Give a single number in reply. It is the count of lines below that contain the string "Toggle".

PROVIDED ENTRIES ->
┌────────

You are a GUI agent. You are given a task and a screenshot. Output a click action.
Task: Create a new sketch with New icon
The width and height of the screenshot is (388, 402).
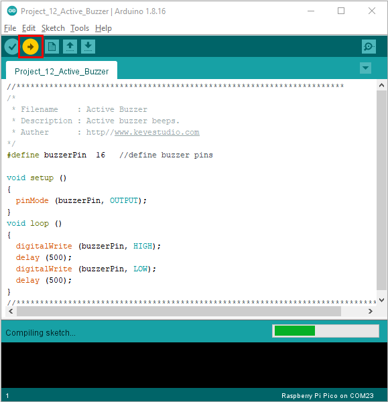coord(52,47)
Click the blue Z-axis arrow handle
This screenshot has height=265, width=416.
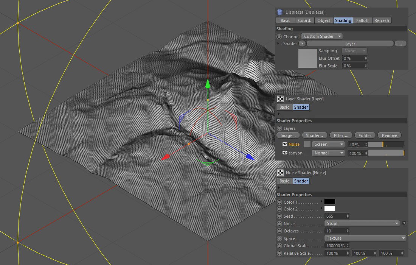[250, 156]
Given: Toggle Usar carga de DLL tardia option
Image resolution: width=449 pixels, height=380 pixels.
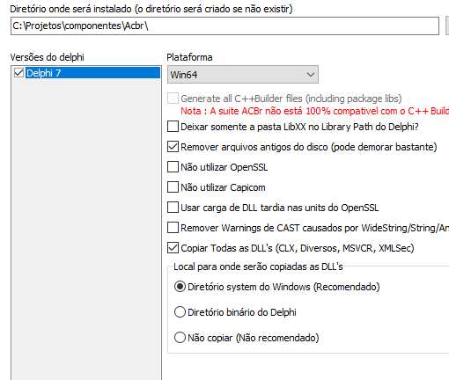Looking at the screenshot, I should click(173, 208).
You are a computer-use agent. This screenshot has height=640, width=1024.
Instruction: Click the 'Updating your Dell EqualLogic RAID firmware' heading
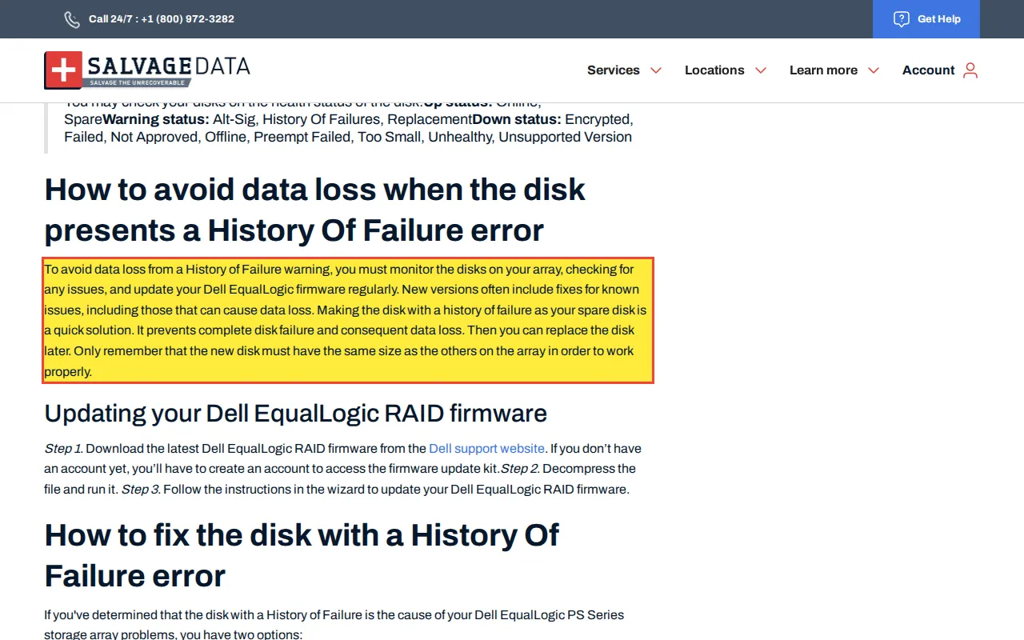coord(295,413)
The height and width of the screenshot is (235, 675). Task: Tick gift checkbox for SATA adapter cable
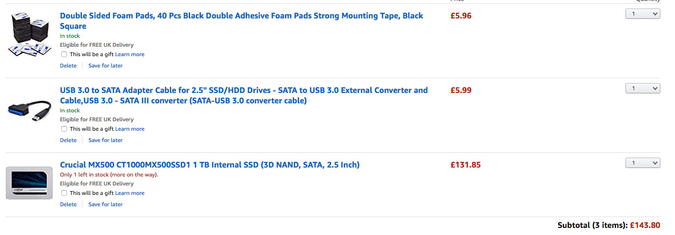click(64, 129)
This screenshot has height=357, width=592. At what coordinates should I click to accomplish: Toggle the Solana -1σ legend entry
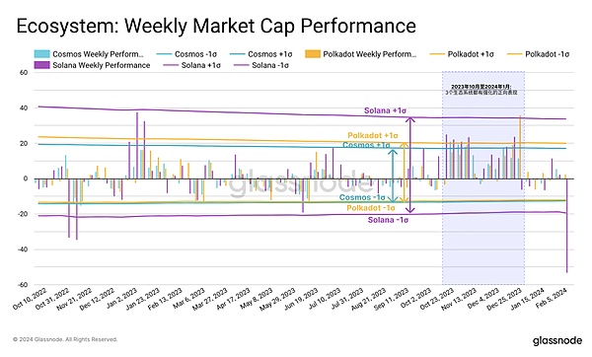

└────────

EXERCISE RESULT ->
2